When Al first arrived in Ontario with his brother, Don, (who was also a competitive rider) he had no idea that there was road racing until he saw a bike in a dealer’s window. Racing fever hit again!
Al’s first Canadian race was at Harewood Acres in Jarvis, Ontario in 1958 and he managed a first in the Junior 500cc Unlimited Class as well as second overall. His machine of choice, which was to always remain a favorite, was a Manx Norton. He was referred to in the CMA News as “The Man from Nowhere” because of his quick climb to success. He was known for his cornering style; legs tight to the bike, so close to the ground that he often badly scraped his fairings (to the dismay of a few guys who had unsuspectingly given him their bikes to try out!).
One of the first modifications he made to a new bike was to cut the foot pegs down after a toss earlier in his career from a peg catching on the ground. He was also known for his humor and his easygoing, gentlemanly nature but once on the track, he was a formidable competitor. Al was most recognized as #69 or #438, sporting a medium blue helmet with a horizontal white dashed line circling it.
Al ran a BMW Rennsport for Oscar Liebmann, Honda for Bob Oaks, Manx Norton for Philmore Motors, Ed Shaljean, Bob Webster and Ghost Motorcycles, Triumph Motors Corp. ride, 175 Parilla for Bernie Hoffman and 250 Ducati for Phil Schilling.
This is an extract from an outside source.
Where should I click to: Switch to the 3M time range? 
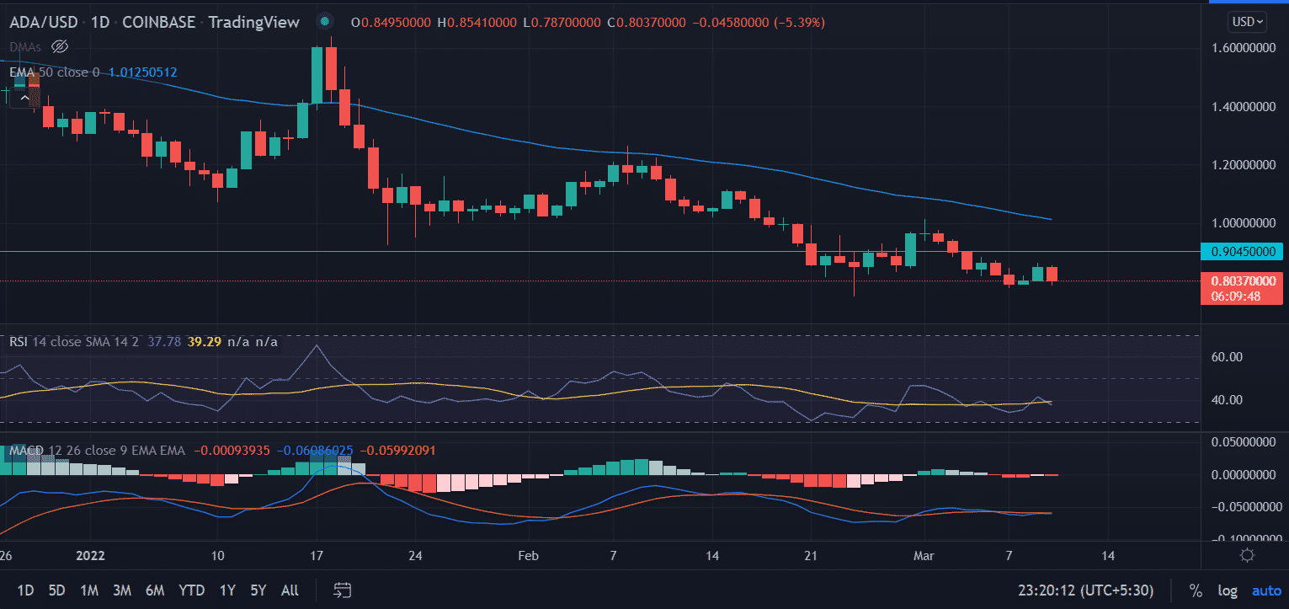click(121, 590)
The rear axle broke on the Ducati while going over 160kmh but he was able to stay with it and still describes the situation as “Scary! There was nothing you could do but hang on!”
In 1959, Al took first in the Open Class at Edenvale and placed second for The Kaye Don Trophy at Harewood along with the fastest lap time; first in the Lightweight class on a Parilla and first in the Open Class on a Manx Norton at Edenvale’s Fall Race. The winning continued into 1960 with a Lightweight win at Edenvale and Harewood Acres, and a first in Harewood’s Grand Prix.
When the Mosport track opened in 1961, Al took first place in the International Lightweight Class on a 175cc Ducati as well as fastest lap time. He competed with many of the biggest names of the era: John Nelson, Ivor Lloyd, Tom Faulds, Don Haddow, Mike Duff, Dave Lloyd, Bill Sharpless, John DeGruchy (all recognized by the Hall of Fame) as well as many others.
In 1965 Al competed in the World Championship at Daytona (one of two times at Daytona) on a BMW Rennsport sponsored by Oscar Liebmann; he was running in fifth place until the spark plug cover came off and still managed to finish in eighth after having to pit to replace the plug cover. He also ran the Rennsport at Sebring and Mosport.
Al ran the first Yamaha dealership along with his brother Don in Mimico, Ontario from 1964-1966. Family obligations caused them to close the shop and racing took a less prominent role in Al’s life. He worked for his friend John Nelson at his Honda shop for almost two years and came out of “retirement” in 1968 to ride a 450cc Honda for John Nelson’s endurance team at Harewood Acres to set the First Canadian Endurance Record.
In 2001 Al was contacted by The Isle of Man TT Committee to ride in the Parade Lap. However, that year, for the first time, the race and all events were cancelled. He gets calls now and then from people wanting to stay in touch; his “pit boy” recently called to reminisce. Today, at the age of 84, Al Johnson, the 2015 inductee, enjoys a quiet life in Northern British Columbia with some of his family, his cat and his new passion; his beloved 2014 “Racing Red” Mustang GT420.